§ **WORK TASK A**
In the passage on Fred Hoyle, reproduce word for word the stretch that begins at the words "Hoyle personally knew" and ends after the words "not in doubt.".
§ **WORK TASK B**
Extend the piece on Fred Hoyle, picking up right after its final sentence.

§ **SUPPLIED TEXT**
• • •

Fred Hoyle: Astronomical Pain in the Ass
Fred Hoyle has been maligned many times over the years by the scientific establishment. He was against the Big Bang theory and Darwinism, but he was also an outspoken atheist. His arguments against the Big Bang theory were also arguments against God: since he was against a “universal beginning,” Hoyle slammed the Big Bang and Creation in one stroke.
Hoyle personally knew the creator of the Big Bang theory, Georges LeMaitre, who was both a scientist and a Catholic priest. Hoyle was convinced that LeMaitre’s idea of the universe being born was an artifact of LeMaitre’s Catholic belief in the Creation. Most science historians disagree with this idea. Nonetheless, LeMaitre the Catholic scientist is responsible for putting the scientific sheen on the idea that the universe had a beginning. This put science in the position of constantly disentangling its “scientific” idea of the birth of the universe from the religious Creation. Since LeMaitre’s Big Bang theory, essentially the only disagreement between science and religion has been the age of the universe. That it was “created” - either by God or by cosmic accident - is not in doubt.

• • •

§ **Stored data entries**
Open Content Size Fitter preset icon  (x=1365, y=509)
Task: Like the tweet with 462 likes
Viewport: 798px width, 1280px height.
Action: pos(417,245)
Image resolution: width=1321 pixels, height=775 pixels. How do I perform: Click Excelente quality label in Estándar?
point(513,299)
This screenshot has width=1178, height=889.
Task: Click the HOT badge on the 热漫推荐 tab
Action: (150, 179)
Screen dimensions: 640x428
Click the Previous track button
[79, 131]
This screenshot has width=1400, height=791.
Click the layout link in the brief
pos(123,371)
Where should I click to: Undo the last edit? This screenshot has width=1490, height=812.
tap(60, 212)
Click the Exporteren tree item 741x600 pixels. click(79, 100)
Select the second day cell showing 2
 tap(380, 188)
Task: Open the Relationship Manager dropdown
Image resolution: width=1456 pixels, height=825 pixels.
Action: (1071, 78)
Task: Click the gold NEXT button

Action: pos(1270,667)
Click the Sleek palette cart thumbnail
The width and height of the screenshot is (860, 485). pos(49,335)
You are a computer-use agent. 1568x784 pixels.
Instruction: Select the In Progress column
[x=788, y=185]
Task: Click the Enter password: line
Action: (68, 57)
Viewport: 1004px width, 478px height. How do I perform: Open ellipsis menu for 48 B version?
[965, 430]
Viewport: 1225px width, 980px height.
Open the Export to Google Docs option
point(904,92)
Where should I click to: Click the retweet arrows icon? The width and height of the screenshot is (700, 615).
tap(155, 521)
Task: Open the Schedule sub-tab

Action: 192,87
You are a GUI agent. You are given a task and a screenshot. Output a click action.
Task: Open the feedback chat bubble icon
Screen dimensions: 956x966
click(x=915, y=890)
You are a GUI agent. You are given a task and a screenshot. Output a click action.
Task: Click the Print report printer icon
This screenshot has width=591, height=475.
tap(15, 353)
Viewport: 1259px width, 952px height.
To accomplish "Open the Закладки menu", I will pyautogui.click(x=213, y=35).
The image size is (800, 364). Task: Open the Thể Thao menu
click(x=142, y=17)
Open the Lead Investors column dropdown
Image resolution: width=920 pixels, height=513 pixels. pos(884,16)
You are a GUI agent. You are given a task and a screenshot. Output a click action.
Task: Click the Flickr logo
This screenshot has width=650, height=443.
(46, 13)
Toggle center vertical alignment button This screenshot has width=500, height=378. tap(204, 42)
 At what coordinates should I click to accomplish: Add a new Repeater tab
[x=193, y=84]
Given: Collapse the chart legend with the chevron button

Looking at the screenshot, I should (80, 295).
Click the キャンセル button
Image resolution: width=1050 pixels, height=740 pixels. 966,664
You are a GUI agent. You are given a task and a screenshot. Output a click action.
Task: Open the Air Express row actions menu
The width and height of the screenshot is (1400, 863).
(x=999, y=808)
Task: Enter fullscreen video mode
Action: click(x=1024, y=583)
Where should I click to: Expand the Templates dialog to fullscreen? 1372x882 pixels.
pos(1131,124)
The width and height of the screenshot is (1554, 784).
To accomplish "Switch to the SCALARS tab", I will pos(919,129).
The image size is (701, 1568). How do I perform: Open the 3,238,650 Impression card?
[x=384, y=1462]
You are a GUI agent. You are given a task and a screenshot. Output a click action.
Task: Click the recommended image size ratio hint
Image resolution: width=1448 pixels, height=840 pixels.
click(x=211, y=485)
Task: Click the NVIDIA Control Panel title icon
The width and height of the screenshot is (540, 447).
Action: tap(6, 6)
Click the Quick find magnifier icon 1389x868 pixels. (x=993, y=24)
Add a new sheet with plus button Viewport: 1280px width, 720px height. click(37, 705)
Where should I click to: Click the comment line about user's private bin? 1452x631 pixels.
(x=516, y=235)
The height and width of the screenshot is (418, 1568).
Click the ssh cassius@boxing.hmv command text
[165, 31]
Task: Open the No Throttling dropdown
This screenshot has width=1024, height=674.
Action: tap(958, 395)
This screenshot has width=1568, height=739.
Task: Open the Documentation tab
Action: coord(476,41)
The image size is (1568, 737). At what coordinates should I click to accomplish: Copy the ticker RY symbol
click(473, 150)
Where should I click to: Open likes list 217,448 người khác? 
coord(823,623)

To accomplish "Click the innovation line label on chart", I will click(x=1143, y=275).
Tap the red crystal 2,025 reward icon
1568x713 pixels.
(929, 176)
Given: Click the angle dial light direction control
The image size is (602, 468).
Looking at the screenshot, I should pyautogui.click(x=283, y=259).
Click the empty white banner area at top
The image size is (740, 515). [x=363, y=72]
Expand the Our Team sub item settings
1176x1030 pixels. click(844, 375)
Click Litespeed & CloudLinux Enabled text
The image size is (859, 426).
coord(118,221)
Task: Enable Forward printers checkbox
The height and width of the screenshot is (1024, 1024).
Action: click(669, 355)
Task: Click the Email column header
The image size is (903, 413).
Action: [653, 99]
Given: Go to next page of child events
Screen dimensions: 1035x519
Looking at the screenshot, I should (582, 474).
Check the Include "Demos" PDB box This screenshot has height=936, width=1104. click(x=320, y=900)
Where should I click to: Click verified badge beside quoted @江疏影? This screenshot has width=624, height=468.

• • •

§ **TASK OUTPUT A**
Hoyle personally knew the creator of the Big Bang theory, Georges LeMaitre, who was both a scientist and a Catholic priest. Hoyle was convinced that LeMaitre’s idea of the universe being born was an artifact of LeMaitre’s Catholic belief in the Creation. Most science historians disagree with this idea. Nonetheless, LeMaitre the Catholic scientist is responsible for putting the scientific sheen on the idea that the universe had a beginning. This put science in the position of constantly disentangling its “scientific” idea of the birth of the universe from the religious Creation. Since LeMaitre’s Big Bang theory, essentially the only disagreement between science and religion has been the age of the universe. That it was “created” - either by God or by cosmic accident - is not in doubt.

§ **TASK OUTPUT B**
Hoyle would have rather had a universe with no beginning at all, and no end either. It would have infinite duration into the past and future, no creation required (and no Armageddon either). The idea was no less ludicrous than the idea of everything being created from nothing. If science ever accepted that the universe had no beginning or end, it would drive an even bigger wedge between science and religion. This is where Hoyle positioned himself. Creation and the Big Bang were both mistakes in his view, and consequently, he was reviled in all quarters.
Dissing Darwin
Hoyle took his cranky approach into other fields, becoming just as controversial in biology. Hoyle disagreed with most Darwinists that life had evolved on earth in the time allotted. Hoyle developed arguments about how there wasn’t enough time for earth to develop life on its own as a closed system. In Hoyle’s view, the building blocks of life were so complex that they needed all of time and space to arise by chance, and even then it was a long shot. Hoyle felt sure that life had evolved over cosmic timescales throughout the reaches of deep space. He became a champion of the Panspermia theory, or the idea that viruses and microbes - which can survive in space - were already seeded through the universe by the time the earth formed. Once Earth found itself colonized by microbial life, a constant influx of viruses and microbes from space would add new genetic material and shuffle genes around (a specialty of viruses).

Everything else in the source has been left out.